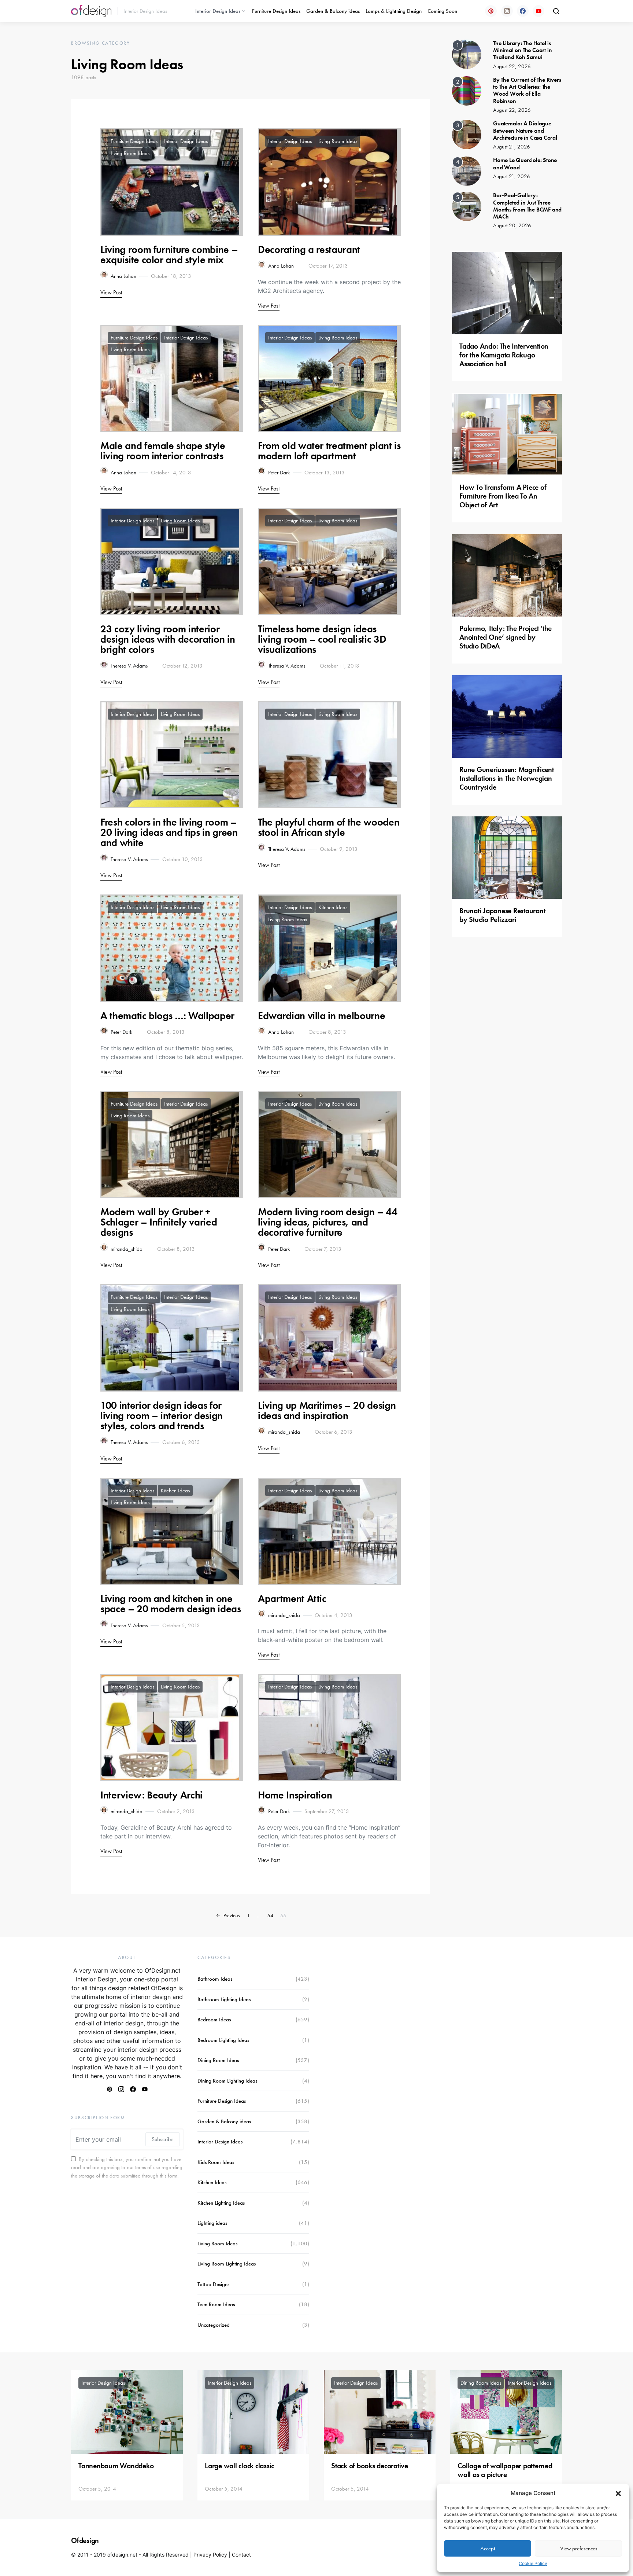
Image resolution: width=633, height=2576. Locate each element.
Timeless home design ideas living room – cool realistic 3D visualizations (322, 639)
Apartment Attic (292, 1598)
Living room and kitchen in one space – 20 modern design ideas (170, 1603)
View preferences (578, 2548)
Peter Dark (279, 472)
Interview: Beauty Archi (151, 1795)
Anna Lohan (123, 276)
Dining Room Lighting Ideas (227, 2080)
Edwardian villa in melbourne (321, 1015)
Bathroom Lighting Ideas (224, 1999)
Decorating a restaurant (309, 249)
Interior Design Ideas (217, 11)
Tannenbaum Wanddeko (115, 2465)
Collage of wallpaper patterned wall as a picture (505, 2470)
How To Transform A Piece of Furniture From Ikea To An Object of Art (502, 496)
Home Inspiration (295, 1795)
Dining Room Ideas (218, 2060)
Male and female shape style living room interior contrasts (162, 450)
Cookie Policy (533, 2563)
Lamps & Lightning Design (394, 11)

________

* [WHAT THIS TASK INVOLVES] Give back exactly the lines beginning at the one with "Interior Design Ideas (217, 11)" and ending at the final line of the material; both boundary lines belong in it.

* [RESPONSE TO THE EXERCISE]
Interior Design Ideas (217, 11)
Tannenbaum Wanddeko (115, 2465)
Collage of wallpaper patterned wall as a picture (505, 2470)
How To Transform A Piece of Furniture From Ikea To An Object of Art (502, 496)
Home Inspiration (295, 1795)
Dining Room Ideas (218, 2060)
Male and female shape style living room interior contrasts (162, 450)
Cookie Policy (533, 2563)
Lamps & Lightning Design (394, 11)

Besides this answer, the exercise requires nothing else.